Oxfam flags Nairobi Women’s Hospital for human rights violation, financial extortion

Nairobi Women’s Hospital has been named in a damning report by Oxfam International looking into private hospital chains and other for-profit healthcare corporations that received funding from development finance institutions.

The hospitals then failed to subsidize the cost of health services but instead engage in what the report term as glaring human rights violations and financial extortion of patients.

The report titled ‘Sick Development’ revealed Nairobi Women’s Hospital’s biggest stakeholder Abraaj Growth Health Markets Fund (AGHF), has received funding from Germany’s DEG, France’s Proparco and the World Bank’s IFC.

Other investors were the Norwegian DFI Norfund, the African Development Bank (AfDB), the Southern African Development Bank and the Bill & Melinda Gates Foundation.

In 2016, Proparco, the British International Investment and IFC invested $10 million (approximately Ksh.1.4 billion0, $75 million or Ksh.10. 5 billion and between Ksh.14 and 21 billion respectively in the Abraaj Growth Health Markets Fund (AGHF), which in 2017 bought a 75 per cent stake in Nairobi Women's Hospital.

Despite these investments, the report highlighted some alleged or confirmed human rights abuses against patients by Nairobi Women's Hospital since 2017.

Cases of patient detention have been reported including that of a patient's deceased body held at the hospital over non-payment of a $9,700 bill (approximately Ksh.1.3 million), to a secondary school boy detained for 11 months for an unpaid bill of nearly $28,000 (approximately Ksh.3.9 million).
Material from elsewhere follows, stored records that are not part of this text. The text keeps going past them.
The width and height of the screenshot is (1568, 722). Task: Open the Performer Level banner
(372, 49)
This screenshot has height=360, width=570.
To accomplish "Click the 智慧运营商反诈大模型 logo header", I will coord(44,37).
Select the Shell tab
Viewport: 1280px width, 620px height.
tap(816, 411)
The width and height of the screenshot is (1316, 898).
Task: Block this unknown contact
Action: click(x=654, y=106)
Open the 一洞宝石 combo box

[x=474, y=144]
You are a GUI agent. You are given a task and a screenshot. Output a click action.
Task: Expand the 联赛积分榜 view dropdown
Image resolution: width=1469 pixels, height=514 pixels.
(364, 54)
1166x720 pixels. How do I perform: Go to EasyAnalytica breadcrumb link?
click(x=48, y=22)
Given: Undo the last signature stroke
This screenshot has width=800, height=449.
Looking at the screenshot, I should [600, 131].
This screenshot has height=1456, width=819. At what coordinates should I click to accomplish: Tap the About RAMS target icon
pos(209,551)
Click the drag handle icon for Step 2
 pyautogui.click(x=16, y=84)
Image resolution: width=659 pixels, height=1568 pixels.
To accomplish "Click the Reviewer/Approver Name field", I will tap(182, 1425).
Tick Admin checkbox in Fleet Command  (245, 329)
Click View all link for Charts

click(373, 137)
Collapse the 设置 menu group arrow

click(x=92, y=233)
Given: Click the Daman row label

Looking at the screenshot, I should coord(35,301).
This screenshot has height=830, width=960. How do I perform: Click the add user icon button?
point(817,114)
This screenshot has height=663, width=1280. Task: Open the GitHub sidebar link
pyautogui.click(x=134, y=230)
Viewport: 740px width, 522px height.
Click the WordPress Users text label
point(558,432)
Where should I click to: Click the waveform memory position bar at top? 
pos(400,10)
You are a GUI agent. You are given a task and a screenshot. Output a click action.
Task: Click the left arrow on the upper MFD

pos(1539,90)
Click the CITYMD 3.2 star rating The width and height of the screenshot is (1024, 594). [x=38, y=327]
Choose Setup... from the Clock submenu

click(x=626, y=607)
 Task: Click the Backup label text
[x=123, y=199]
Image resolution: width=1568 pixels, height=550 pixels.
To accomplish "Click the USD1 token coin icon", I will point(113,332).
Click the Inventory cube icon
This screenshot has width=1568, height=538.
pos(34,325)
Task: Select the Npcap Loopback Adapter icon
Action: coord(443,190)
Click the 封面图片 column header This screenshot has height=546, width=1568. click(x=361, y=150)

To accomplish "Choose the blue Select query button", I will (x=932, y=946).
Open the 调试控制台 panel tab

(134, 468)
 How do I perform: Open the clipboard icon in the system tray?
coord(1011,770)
Back in October 2018, a court ruled that Nairobi Women's Hospital had acted unlawfully and in violation of the Kenyan Constitution.

Nairobi Women's Hospital CEO Dr Sam Thenya says the institution revised its policy in 2018 and again in 2021 to comply with the court ruling.

However, according to the Oxfam report cases of detention of patients were being recorded well into 2019.

In January 2020 an alleged internal communication from the hospital, dating back to 2018, was leaked, exposing the hourly and daily pressure apparently exerted by senior hospital managers on staff to increase admissions and delay discharges to ensure that income targets were met.

The report highlighted similar practices in Mozambique, Nigeria and Uganda.

It stated: the case of Nairobi Women's Hospital is illustrative of the dangerous inadequacy of due diligence, oversight and monitoring mechanisms for DFI investments.

The Oxfam report also raised concern about whether concrete and systematic scrutiny of investments will be put in place to prevent such cases from happening again in other investments.

On the part of the hospital, Dr Thenya says the fund came in as an investor, not a donor, terming it a commercial transaction. He further added that investigations should be targeted at the fund and hold accountable individual shareholders or investors and not the Hospital, which operates a profit-making business entity.